COVID-19 impacting patient recruitment for clinical trials: Survey

29 December 2020 (Last Updated December 29th, 2020 04:52)

The COVID-19 pandemic has affected pharmaceutical companies’ abilities to conduct clinical trials and drug development programmes safely.

The COVID-19 pandemic has affected pharmaceutical companies’ abilities to conduct clinical trials and drug development programmes safely.

GlobalData has conducted a survey to identify how the COVID-19 pandemic affected clinical trial planning for companies in the first and third quarters of 2020.

An analysis of the responses reveals that the companies believe that the pandemic will affect patient recruitment for the planning of trials as expressed by30% of the respondents in Q1, although the percentage dropped to 26% in Q3.

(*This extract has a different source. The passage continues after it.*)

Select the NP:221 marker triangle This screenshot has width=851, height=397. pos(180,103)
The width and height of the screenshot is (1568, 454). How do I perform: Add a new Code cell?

Investigator recruitment and supply of clinical trial materials were considered as the next major concerns by 17% of the respondents each in Q1, which dropped to 12% and 15%, respectively, in Q3.

Clinical trial disruptions Q1 vs Q3

Effect of coronavirus on clinical trial planning Q1 vs Q3

Cancelling or postponing trials was being considered by approximately 14% of the respondents in Q1, which increased to 17% in Q3.

The concerns regarding regulatory resources being stretched decreased from 10% in Q1 to 8% in Q3, while the number of companies who are considering changing trial venues jumped from 5% in Q1 to 11% in Q3.

In Q1, 4% of the respondents said that they do not plan to conduct clinical trials in the next two years, which increased to 5% in Q3.

Companies acknowledging that the COVID-19 pandemic will not affect clinical trials increased from 4% in Q1 to 7% in Q3.

The analysis is based on responses received from the Pharmaceutical Trade and Supply Chain Survey conducted between 07 July and 30 July 2020.